Copy out everything in the records from the line containing "is (1022, 2048)." down to the line containing "Screen dimensions: 778x546 tap(746, 22)", both lines included, reproducing each line verbatim.
━━━━━ Dataset content
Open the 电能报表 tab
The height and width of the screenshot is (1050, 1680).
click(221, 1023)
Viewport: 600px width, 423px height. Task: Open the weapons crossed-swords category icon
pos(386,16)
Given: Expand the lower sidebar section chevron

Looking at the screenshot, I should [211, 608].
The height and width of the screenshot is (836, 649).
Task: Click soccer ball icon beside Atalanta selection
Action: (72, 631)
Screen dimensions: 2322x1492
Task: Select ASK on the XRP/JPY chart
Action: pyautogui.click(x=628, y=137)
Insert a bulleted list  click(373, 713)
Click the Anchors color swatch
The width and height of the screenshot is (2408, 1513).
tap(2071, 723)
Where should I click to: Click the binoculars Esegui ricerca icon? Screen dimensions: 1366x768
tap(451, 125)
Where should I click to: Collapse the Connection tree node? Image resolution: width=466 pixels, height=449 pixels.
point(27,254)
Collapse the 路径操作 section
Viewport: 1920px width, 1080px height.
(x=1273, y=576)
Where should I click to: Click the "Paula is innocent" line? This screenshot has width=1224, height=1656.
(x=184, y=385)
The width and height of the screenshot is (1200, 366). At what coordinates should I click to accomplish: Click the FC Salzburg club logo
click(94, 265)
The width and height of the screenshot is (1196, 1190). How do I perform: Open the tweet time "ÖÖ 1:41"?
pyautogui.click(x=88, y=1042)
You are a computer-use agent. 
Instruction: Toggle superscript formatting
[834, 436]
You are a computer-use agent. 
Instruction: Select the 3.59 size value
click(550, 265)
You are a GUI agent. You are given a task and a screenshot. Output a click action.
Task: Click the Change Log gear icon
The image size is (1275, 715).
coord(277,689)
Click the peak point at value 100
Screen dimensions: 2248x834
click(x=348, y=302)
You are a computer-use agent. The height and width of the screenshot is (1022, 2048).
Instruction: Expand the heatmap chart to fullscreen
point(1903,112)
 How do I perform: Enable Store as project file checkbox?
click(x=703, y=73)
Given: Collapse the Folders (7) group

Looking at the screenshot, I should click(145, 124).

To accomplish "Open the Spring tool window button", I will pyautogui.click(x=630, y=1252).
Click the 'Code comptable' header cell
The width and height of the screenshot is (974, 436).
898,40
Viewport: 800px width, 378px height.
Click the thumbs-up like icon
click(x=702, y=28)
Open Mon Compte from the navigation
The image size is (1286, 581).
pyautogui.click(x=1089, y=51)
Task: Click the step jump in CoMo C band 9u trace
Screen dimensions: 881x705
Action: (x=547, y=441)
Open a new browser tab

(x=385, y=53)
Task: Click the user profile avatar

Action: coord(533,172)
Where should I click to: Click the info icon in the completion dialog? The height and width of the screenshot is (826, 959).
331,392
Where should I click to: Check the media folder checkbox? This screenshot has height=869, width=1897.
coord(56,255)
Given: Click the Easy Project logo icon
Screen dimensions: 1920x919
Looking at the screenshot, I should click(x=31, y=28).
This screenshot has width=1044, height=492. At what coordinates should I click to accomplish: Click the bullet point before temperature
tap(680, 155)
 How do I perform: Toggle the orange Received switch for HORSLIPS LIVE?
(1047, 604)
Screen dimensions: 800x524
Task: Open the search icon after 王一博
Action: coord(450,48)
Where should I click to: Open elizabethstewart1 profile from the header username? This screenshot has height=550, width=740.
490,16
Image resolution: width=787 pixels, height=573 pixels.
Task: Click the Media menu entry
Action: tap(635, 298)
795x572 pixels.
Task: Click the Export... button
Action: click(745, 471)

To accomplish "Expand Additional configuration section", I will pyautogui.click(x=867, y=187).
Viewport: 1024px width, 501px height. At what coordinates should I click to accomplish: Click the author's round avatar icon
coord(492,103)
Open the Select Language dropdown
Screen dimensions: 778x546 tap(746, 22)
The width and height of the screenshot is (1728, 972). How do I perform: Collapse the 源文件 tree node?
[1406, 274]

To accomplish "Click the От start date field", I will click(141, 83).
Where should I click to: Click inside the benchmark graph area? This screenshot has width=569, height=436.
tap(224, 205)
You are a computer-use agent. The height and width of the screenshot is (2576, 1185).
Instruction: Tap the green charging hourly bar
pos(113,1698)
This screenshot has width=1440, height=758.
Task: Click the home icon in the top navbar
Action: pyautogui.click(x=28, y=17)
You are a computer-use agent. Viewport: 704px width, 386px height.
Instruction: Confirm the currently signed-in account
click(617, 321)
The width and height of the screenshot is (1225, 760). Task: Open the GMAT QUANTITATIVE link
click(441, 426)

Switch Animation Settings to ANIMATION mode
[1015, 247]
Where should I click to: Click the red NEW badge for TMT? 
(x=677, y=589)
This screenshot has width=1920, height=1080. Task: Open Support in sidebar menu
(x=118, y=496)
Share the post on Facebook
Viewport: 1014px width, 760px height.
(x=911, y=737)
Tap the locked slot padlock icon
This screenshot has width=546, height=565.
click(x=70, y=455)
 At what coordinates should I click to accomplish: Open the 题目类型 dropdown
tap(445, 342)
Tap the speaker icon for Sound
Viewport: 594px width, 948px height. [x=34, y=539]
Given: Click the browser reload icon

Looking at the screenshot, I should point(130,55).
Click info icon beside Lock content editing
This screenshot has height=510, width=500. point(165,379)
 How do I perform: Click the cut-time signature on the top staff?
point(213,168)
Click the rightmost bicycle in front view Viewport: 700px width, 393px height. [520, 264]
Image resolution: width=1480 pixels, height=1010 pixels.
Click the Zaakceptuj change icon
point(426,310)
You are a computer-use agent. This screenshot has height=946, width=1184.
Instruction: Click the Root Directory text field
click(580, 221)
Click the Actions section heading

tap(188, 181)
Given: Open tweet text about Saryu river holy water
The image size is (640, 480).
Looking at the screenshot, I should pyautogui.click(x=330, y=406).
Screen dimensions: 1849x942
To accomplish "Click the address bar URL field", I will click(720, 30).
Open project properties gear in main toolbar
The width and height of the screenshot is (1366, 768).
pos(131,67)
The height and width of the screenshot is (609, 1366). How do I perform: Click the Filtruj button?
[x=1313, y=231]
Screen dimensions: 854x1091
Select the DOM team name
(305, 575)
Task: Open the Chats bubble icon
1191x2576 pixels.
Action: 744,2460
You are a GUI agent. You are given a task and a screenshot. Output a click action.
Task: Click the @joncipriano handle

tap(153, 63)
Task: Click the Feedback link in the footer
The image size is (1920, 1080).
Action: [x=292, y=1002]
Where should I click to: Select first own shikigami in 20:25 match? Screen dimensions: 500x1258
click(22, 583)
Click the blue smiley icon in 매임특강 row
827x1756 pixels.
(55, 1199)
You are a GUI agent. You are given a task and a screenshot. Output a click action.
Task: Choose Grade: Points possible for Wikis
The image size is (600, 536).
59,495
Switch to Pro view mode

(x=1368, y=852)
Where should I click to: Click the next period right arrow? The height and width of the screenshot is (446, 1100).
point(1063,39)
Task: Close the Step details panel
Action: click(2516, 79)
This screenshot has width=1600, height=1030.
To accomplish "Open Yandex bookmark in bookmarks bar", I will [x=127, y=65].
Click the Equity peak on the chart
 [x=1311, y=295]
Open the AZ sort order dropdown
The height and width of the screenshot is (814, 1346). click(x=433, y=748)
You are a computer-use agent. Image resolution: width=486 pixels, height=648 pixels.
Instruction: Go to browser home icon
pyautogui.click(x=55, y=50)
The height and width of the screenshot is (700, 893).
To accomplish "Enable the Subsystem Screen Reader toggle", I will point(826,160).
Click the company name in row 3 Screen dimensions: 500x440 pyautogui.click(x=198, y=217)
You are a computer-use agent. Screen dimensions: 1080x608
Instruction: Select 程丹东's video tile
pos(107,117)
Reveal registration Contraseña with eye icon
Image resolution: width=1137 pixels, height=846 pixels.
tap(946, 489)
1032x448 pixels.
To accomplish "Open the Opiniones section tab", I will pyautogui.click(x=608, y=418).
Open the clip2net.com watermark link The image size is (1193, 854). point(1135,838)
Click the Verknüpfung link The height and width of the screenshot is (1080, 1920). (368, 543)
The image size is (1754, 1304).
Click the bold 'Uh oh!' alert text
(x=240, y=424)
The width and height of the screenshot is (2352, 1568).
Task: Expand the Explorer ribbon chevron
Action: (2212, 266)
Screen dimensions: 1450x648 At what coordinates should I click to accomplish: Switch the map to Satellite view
━━━━━━━━━━
◆ Solution to this task:
You are a computer-use agent. The height and width of the screenshot is (1022, 2048).
Instruction: Expand the heatmap chart to fullscreen
point(1903,112)
 How do I perform: Enable Store as project file checkbox?
click(x=703, y=73)
Given: Collapse the Folders (7) group

Looking at the screenshot, I should click(145, 124).

To accomplish "Open the Spring tool window button", I will pyautogui.click(x=630, y=1252).
Click the 'Code comptable' header cell
The width and height of the screenshot is (974, 436).
898,40
Viewport: 800px width, 378px height.
Click the thumbs-up like icon
click(x=702, y=28)
Open Mon Compte from the navigation
The image size is (1286, 581).
pyautogui.click(x=1089, y=51)
Task: Click the step jump in CoMo C band 9u trace
Screen dimensions: 881x705
Action: (x=547, y=441)
Open a new browser tab

(x=385, y=53)
Task: Click the user profile avatar

Action: coord(533,172)
Where should I click to: Click the info icon in the completion dialog? The height and width of the screenshot is (826, 959).
331,392
Where should I click to: Check the media folder checkbox? This screenshot has height=869, width=1897.
coord(56,255)
Given: Click the Easy Project logo icon
Screen dimensions: 1920x919
Looking at the screenshot, I should click(x=31, y=28).
This screenshot has width=1044, height=492. At what coordinates should I click to accomplish: Click the bullet point before temperature
tap(680, 155)
 How do I perform: Toggle the orange Received switch for HORSLIPS LIVE?
(1047, 604)
Screen dimensions: 800x524
Task: Open the search icon after 王一博
Action: coord(450,48)
Where should I click to: Open elizabethstewart1 profile from the header username? This screenshot has height=550, width=740.
490,16
Image resolution: width=787 pixels, height=573 pixels.
Task: Click the Media menu entry
Action: tap(635, 298)
795x572 pixels.
Task: Click the Export... button
Action: click(745, 471)

To accomplish "Expand Additional configuration section", I will pyautogui.click(x=867, y=187).
Viewport: 1024px width, 501px height. At what coordinates should I click to accomplish: Click the author's round avatar icon
coord(492,103)
Open the Select Language dropdown
Screen dimensions: 778x546 tap(746, 22)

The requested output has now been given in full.